- WHAT NEEDS TO BE DONE: Scan the material for the word "pixel", then return every line where it appears.

------------------------------

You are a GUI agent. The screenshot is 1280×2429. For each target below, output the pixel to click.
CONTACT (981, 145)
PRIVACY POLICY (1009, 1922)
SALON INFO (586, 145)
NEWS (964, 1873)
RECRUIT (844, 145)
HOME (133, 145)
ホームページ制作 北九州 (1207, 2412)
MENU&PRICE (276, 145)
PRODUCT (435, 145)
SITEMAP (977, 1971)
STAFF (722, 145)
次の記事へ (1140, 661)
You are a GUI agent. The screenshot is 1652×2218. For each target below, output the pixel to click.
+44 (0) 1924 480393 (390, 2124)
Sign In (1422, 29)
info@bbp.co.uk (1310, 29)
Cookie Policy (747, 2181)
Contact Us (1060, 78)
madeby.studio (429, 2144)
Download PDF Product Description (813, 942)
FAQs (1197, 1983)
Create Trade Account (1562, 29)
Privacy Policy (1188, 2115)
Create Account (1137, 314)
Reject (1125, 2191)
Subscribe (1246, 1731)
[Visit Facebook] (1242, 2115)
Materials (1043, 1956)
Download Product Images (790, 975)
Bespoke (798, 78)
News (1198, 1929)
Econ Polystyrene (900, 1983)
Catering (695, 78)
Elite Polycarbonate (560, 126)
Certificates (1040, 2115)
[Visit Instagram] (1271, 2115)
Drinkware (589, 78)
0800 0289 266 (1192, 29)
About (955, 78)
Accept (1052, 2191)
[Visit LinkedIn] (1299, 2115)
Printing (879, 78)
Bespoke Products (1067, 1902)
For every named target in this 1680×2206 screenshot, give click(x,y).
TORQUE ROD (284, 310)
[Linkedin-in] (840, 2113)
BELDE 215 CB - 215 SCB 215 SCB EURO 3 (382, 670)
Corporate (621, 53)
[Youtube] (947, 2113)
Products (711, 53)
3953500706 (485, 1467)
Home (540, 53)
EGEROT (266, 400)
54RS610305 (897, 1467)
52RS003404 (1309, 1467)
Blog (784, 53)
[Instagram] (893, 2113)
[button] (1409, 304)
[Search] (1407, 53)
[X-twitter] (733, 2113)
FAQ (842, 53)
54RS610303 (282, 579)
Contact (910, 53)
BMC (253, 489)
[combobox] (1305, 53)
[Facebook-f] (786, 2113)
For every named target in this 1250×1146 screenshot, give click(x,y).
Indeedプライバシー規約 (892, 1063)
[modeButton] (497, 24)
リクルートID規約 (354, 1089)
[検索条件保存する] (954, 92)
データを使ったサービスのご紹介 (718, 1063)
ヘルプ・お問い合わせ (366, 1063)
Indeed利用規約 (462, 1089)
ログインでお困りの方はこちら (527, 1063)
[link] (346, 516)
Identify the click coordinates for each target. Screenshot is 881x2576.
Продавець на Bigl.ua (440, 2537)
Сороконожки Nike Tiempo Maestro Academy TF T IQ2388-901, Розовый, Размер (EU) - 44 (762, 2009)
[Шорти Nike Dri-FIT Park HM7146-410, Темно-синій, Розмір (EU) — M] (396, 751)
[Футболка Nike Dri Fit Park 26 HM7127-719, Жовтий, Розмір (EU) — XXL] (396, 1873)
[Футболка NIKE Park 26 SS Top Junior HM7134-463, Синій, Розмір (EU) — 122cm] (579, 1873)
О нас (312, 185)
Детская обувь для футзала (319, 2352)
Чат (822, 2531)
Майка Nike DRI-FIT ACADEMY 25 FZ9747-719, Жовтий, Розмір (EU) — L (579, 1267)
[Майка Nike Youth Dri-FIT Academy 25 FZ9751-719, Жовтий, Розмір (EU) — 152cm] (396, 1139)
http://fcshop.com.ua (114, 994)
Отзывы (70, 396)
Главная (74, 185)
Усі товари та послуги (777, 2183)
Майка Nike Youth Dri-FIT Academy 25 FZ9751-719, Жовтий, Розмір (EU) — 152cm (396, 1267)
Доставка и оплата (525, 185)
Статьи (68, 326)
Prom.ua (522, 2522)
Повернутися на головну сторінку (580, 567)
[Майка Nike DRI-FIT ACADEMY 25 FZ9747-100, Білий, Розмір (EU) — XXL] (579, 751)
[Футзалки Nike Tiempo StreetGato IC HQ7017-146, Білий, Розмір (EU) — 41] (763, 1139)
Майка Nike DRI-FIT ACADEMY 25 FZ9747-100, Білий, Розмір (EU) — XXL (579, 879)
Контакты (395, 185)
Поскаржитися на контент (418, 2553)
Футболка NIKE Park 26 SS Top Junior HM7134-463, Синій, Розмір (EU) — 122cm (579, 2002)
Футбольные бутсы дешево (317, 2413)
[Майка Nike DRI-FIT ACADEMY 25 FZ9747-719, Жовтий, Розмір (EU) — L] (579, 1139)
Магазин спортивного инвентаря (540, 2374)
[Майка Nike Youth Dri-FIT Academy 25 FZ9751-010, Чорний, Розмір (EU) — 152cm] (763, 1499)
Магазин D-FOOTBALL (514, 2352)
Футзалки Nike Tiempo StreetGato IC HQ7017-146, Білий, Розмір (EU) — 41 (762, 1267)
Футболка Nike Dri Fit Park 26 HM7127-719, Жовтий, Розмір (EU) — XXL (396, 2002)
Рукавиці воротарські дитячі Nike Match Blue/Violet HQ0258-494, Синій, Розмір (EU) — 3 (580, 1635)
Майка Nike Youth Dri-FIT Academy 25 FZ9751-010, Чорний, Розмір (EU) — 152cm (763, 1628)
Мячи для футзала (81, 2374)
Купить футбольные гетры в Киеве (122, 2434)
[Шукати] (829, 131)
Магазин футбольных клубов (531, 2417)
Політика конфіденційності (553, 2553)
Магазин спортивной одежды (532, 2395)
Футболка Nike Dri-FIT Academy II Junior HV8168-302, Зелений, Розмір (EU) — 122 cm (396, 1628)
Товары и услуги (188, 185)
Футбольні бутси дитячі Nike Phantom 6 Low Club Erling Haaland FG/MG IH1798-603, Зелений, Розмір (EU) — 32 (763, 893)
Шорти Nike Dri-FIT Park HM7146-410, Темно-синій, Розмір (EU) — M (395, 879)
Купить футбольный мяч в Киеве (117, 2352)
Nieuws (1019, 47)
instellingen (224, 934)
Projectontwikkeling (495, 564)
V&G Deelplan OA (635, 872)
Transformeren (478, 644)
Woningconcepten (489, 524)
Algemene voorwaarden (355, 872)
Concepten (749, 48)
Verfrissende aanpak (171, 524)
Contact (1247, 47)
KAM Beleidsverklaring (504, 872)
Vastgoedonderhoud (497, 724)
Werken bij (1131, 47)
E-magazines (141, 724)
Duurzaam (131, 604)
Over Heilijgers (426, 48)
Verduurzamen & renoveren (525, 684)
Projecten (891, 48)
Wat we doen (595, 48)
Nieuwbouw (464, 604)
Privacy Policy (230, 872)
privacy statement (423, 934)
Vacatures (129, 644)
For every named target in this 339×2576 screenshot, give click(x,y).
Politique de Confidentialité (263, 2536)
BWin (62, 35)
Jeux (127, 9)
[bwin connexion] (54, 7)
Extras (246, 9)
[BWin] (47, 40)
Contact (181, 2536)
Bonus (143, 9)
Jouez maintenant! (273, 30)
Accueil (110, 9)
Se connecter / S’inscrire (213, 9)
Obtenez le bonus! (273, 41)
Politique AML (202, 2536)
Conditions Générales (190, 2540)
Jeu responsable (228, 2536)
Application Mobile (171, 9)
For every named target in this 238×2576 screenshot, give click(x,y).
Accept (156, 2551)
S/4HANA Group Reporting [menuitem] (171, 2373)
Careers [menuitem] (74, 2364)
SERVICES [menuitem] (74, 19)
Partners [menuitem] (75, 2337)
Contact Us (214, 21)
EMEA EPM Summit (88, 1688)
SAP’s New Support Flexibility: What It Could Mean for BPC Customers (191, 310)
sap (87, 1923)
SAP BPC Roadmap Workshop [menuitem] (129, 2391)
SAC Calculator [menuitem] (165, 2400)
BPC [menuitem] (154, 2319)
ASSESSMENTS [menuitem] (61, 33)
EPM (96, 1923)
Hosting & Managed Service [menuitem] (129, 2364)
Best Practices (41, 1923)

------------------------------

- EXPECTED ANSWER:
You are a GUI agent. The screenshot is 1280×2429. For each target below, output the pixel to click.
You are a GUI agent. The screenshot is 1652×2218. For each target below, output the pixel to click.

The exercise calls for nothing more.